A legislação também reforça a proteção durante o atendimento nos serviços de saúde. A assistência às vítimas deverá preservar a privacidade e impedir o acesso de pessoas não autorizadas, especialmente do autor da violência, evitando situações que possam representar nova exposição ou constrangimento.

Outra mudança transfere ao agressor a obrigação de arcar integralmente com os custos decorrentes do tratamento da vítima. Quando o atendimento for realizado pelo Sistema Único de Saúde (SUS), haverá obrigação de ressarcimento pelos serviços prestados, com os valores destinados ao fundo de saúde do ente federativo responsável pela unidade. 

Crimes hediondos e investigação 

A legislação também amplia o tratamento mais rigoroso destinado a crimes relacionados à violência sexual contra crianças e adolescentes. Condutas previstas no ECA passam a integrar o conjunto de delitos submetidos às regras mais severas estabelecidas pela Lei dos Crimes Hediondos. 

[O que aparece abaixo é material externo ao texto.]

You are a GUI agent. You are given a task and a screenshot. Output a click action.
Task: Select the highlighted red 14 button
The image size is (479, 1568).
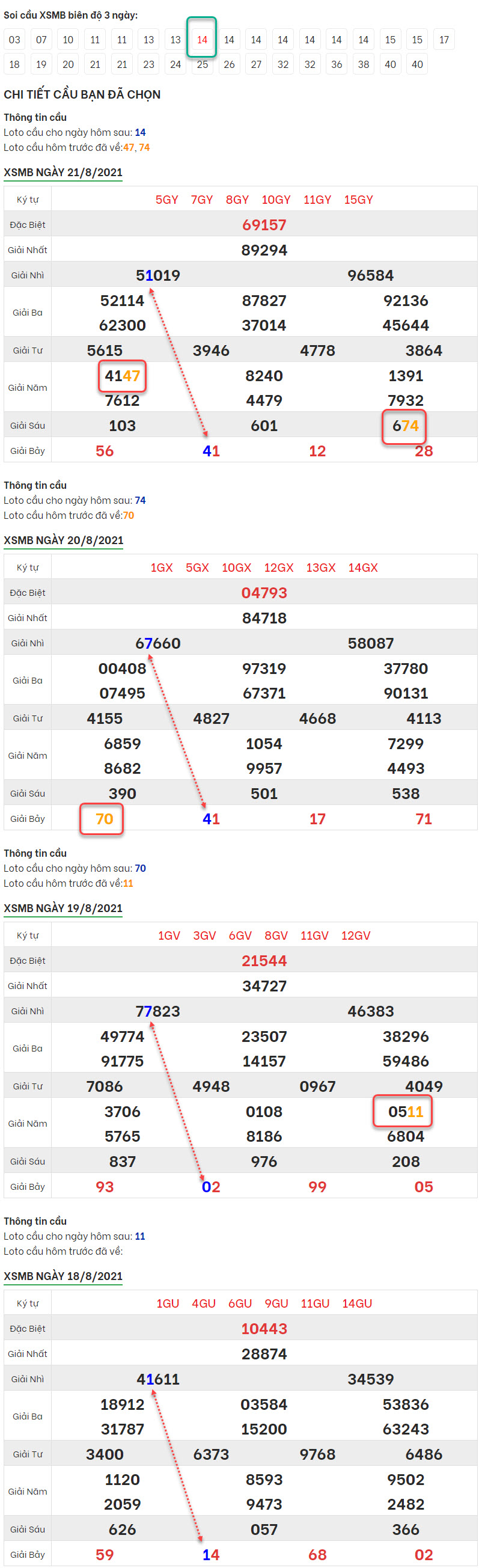pyautogui.click(x=202, y=40)
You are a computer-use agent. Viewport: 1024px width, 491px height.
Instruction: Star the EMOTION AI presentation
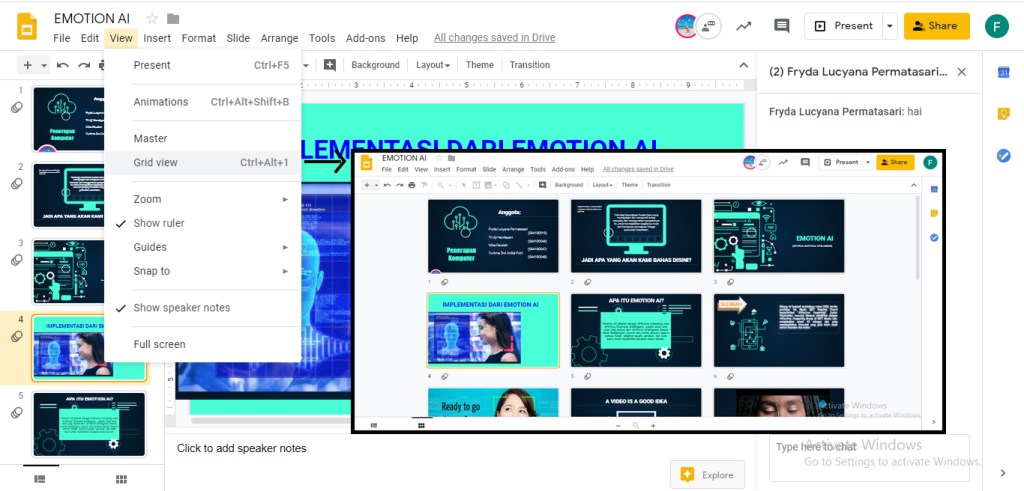point(152,18)
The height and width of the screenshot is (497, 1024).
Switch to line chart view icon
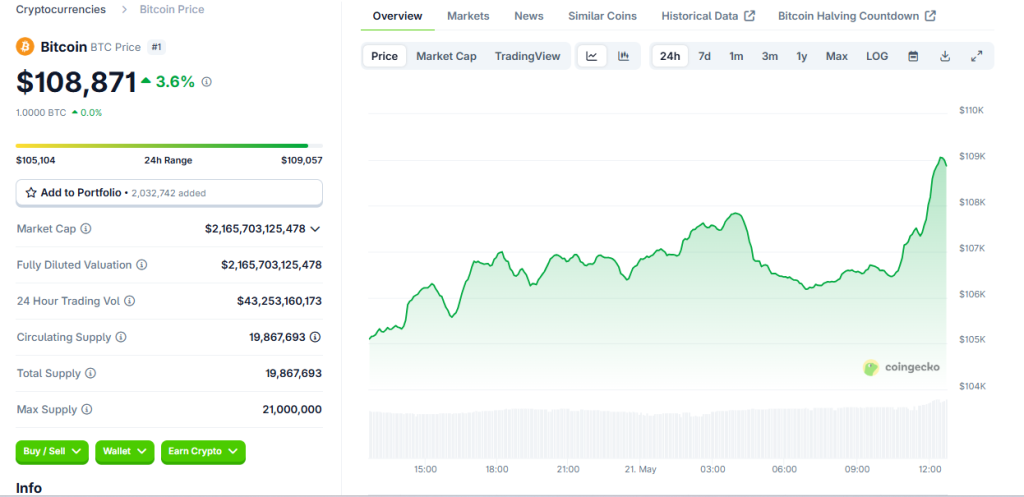click(x=591, y=56)
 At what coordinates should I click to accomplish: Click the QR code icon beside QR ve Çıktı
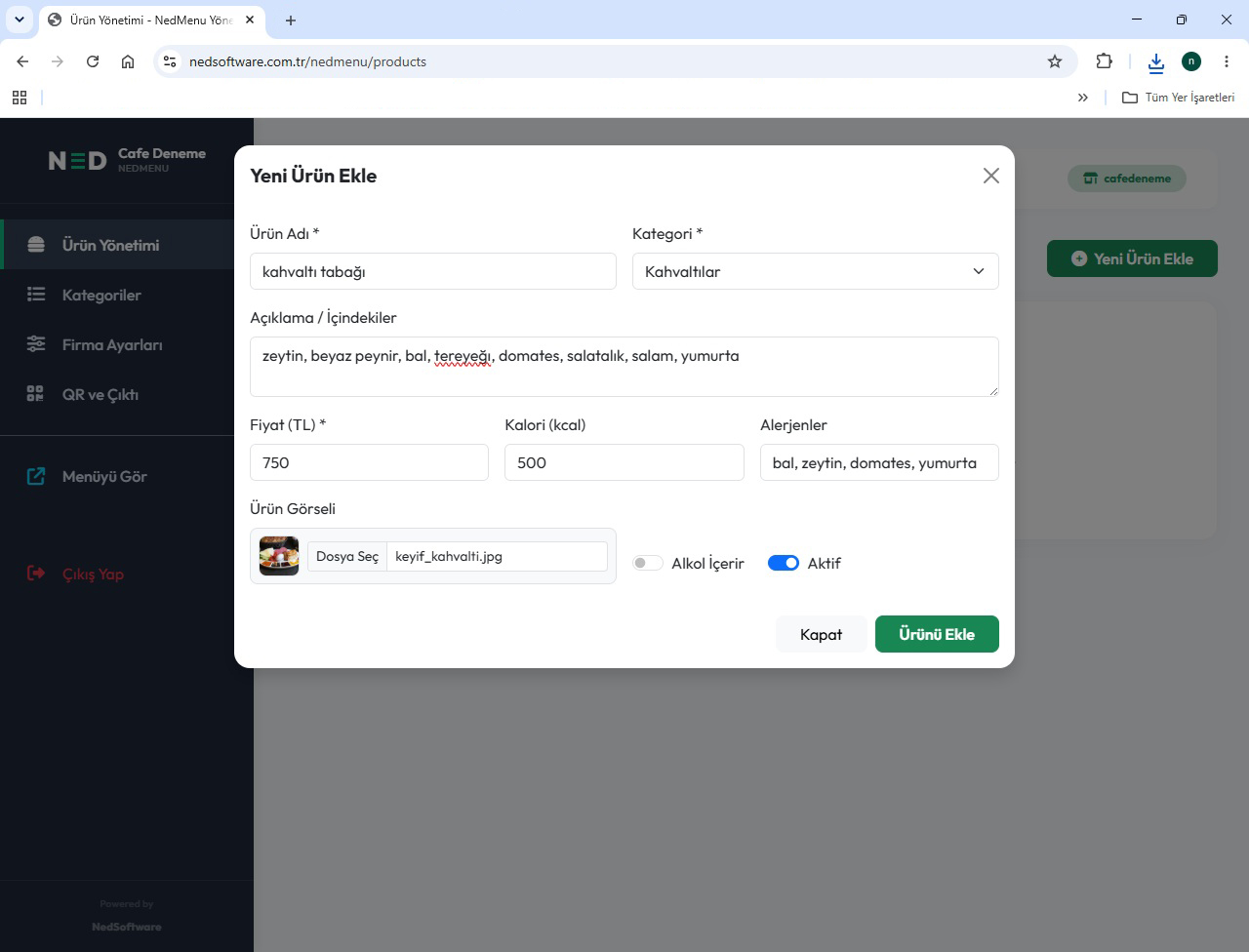pyautogui.click(x=35, y=394)
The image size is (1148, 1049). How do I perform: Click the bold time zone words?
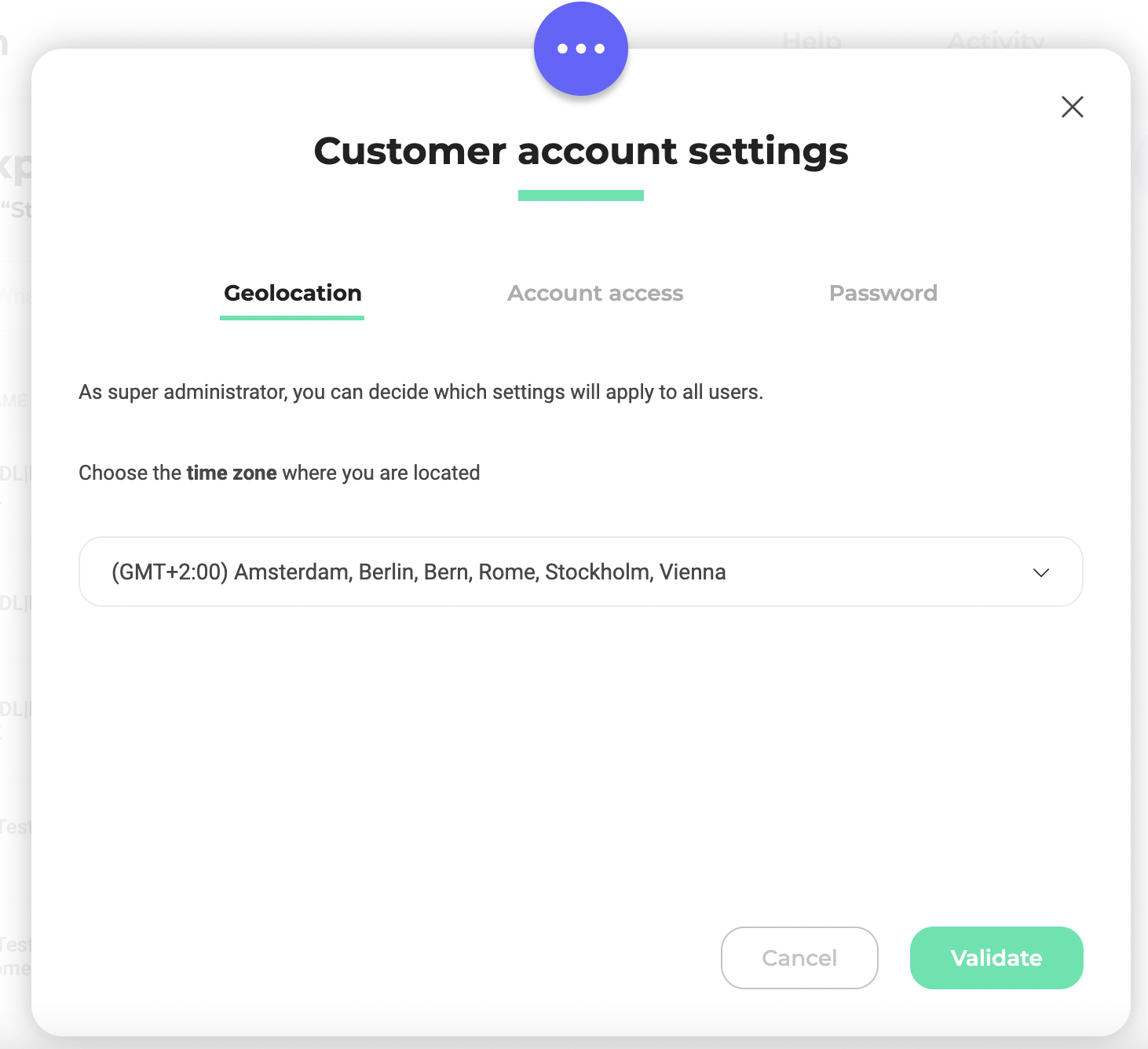232,473
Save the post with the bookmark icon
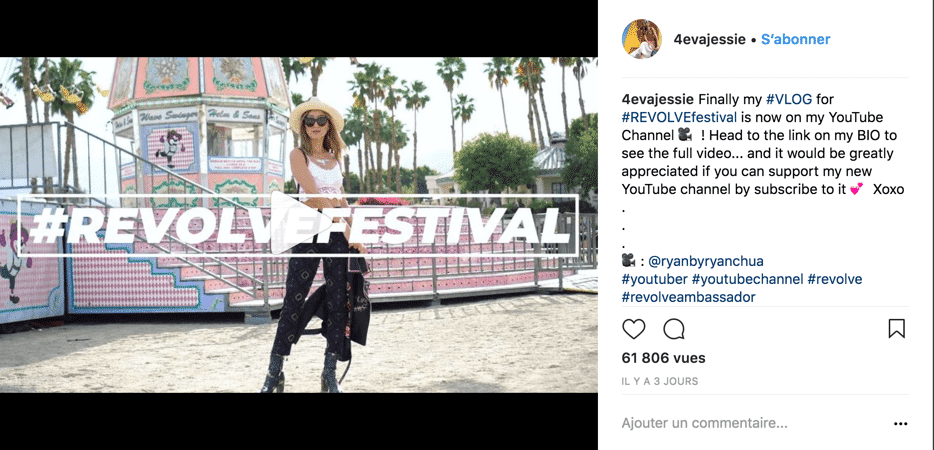Screen dimensions: 934x450 tap(896, 328)
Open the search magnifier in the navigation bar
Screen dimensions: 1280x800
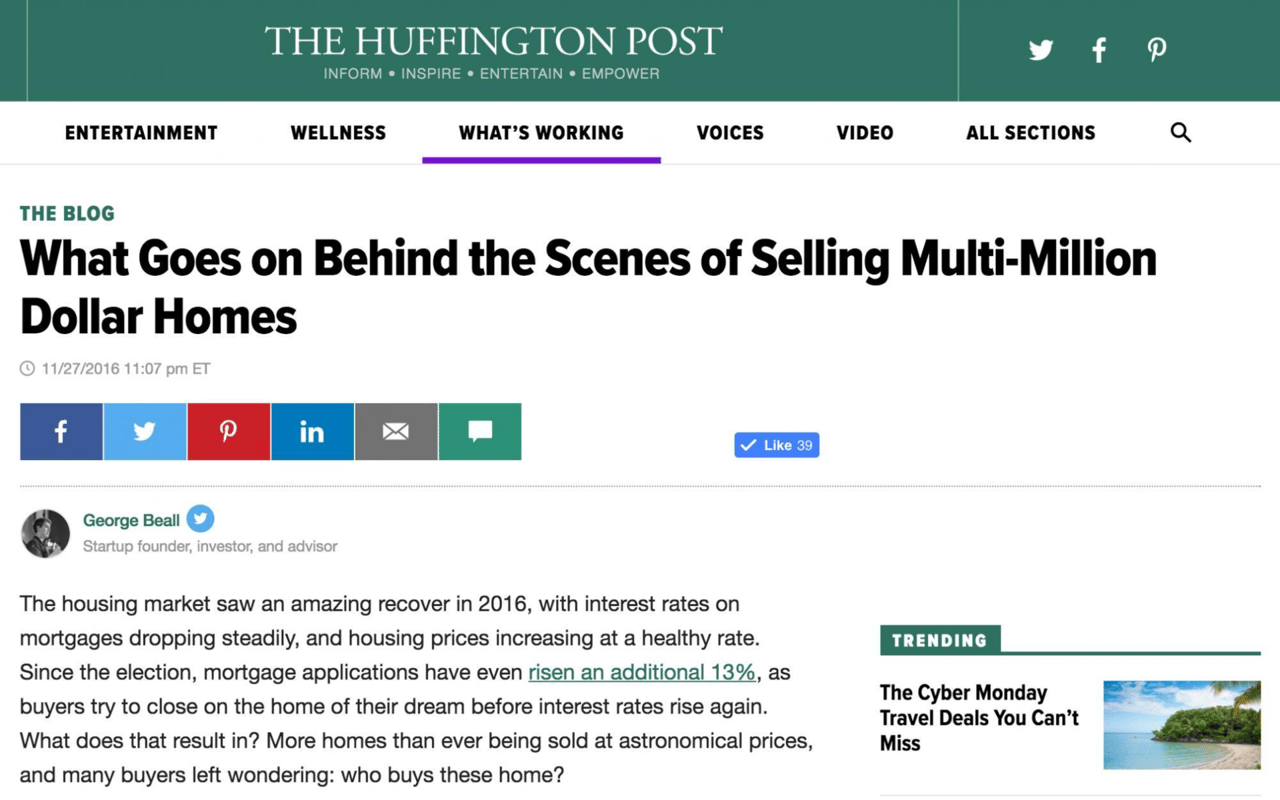[x=1181, y=132]
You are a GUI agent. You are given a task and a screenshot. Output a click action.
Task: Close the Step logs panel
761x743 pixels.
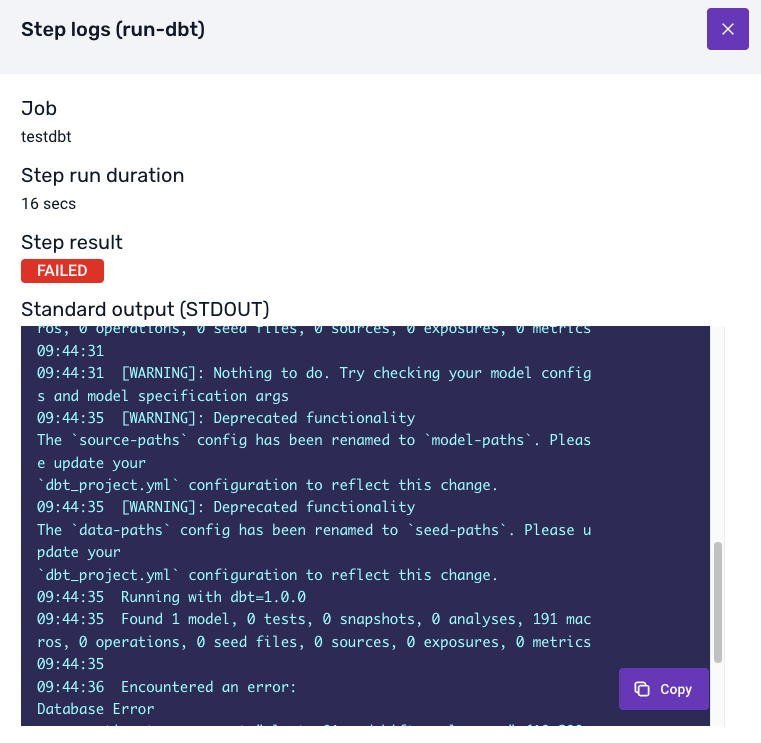[727, 29]
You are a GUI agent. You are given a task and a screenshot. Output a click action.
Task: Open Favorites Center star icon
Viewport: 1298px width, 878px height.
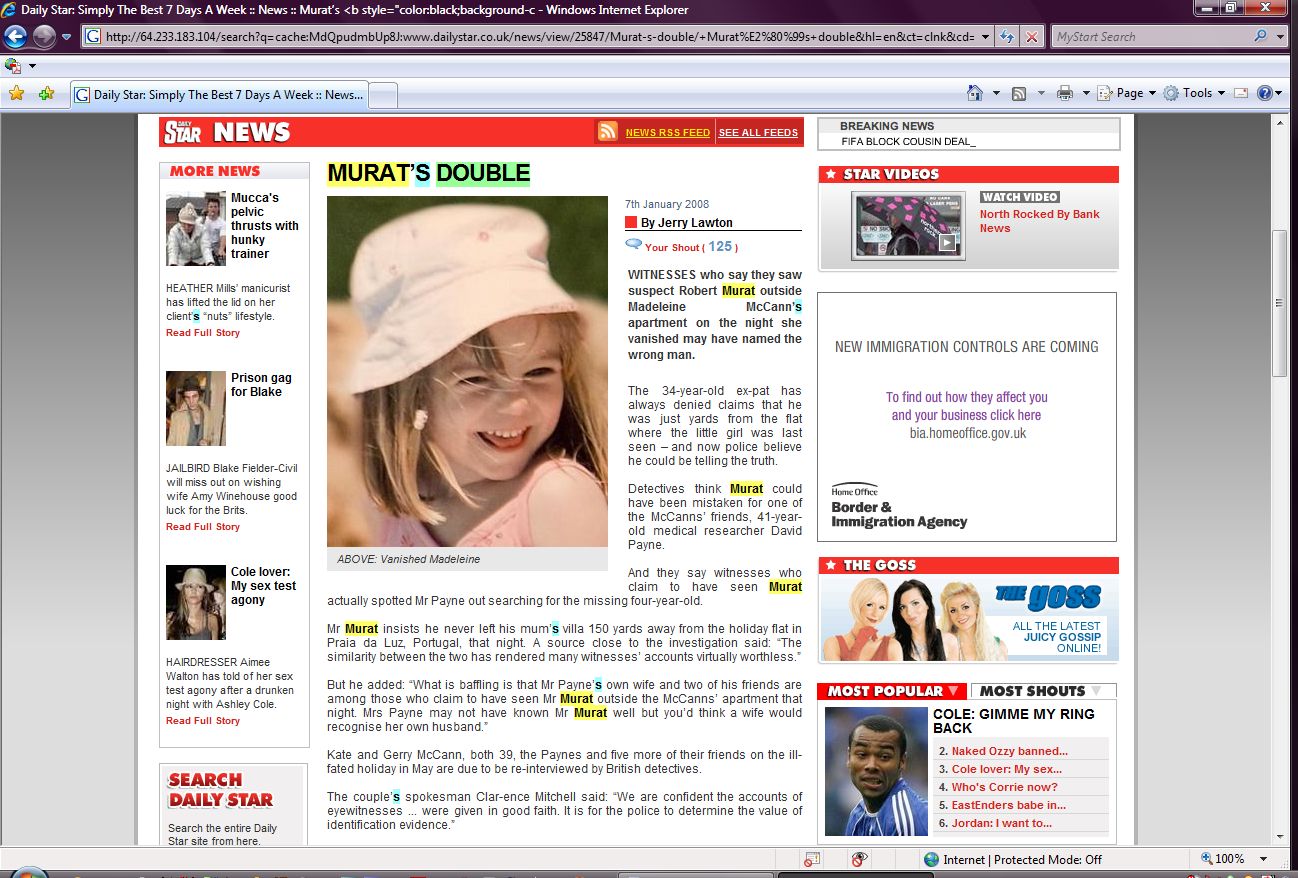16,94
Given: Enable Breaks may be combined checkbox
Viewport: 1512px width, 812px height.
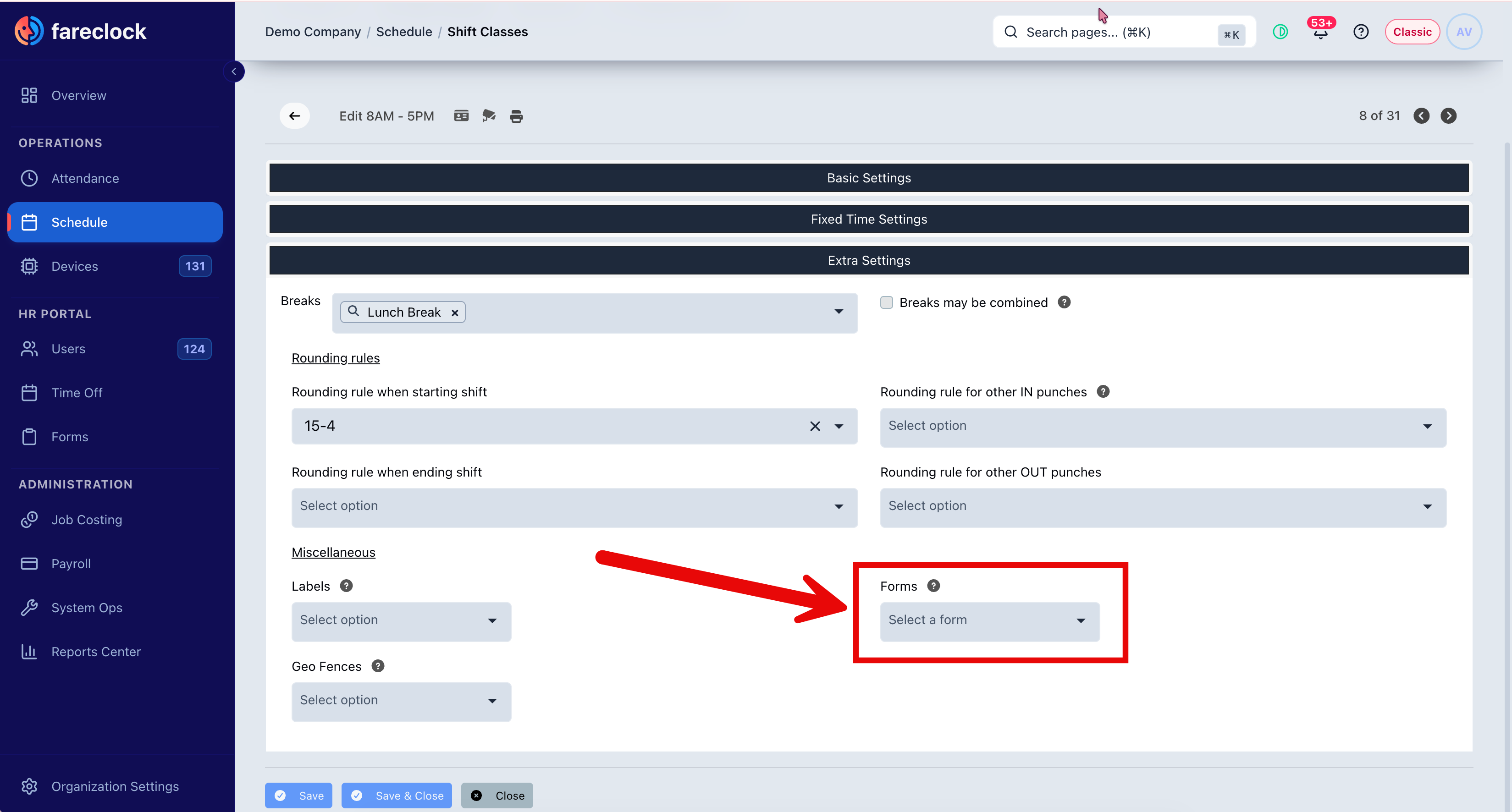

Outra alteração está relacionada à prisão preventiva. A nova legislação amplia as hipóteses aplicáveis a investigados ou acusados de crimes contra a dignidade sexual praticados contra crianças e adolescentes e de delitos previstos no ECA relacionados à violência e exploração sexual infantil. As medidas continuam sujeitas à análise judicial conforme os requisitos previstos na legislação processual penal.

A Lei nº 15.487 também modifica regras relacionadas às organizações criminosas envolvidas nesses delitos e reforça mecanismos patrimoniais contra os responsáveis, incluindo a possibilidade de perda de bens e valores associados às práticas criminosas. Com as alterações, o objetivo é atingir tanto os autores individuais quanto estruturas organizadas utilizadas para produzir, comercializar ou disseminar conteúdos ilegais.

O texto promove ainda uma mudança de terminologia na legislação, substituindo referências a “pornografia” pela expressão “violência sexual contra criança ou adolescente”. Segundo informações da Agência Senado, a alteração busca evidenciar que as condutas tratadas pela legislação envolvem situações de abuso, exploração e violência sexual contra menores de idade. 

Com vigência imediata desde esta sexta-feira, a nova legislação amplia simultaneamente três frentes de enfrentamento aos crimes sexuais contra crianças e adolescentes: investigação, punição e assistência às vítimas. As mudanças também atualizam o ECA diante do avanço de ferramentas digitais e da inteligência artificial, incorporando à legislação situações como deepfakes, manipulação de imagens e outras tecnologias utilizadas na prática desses delitos.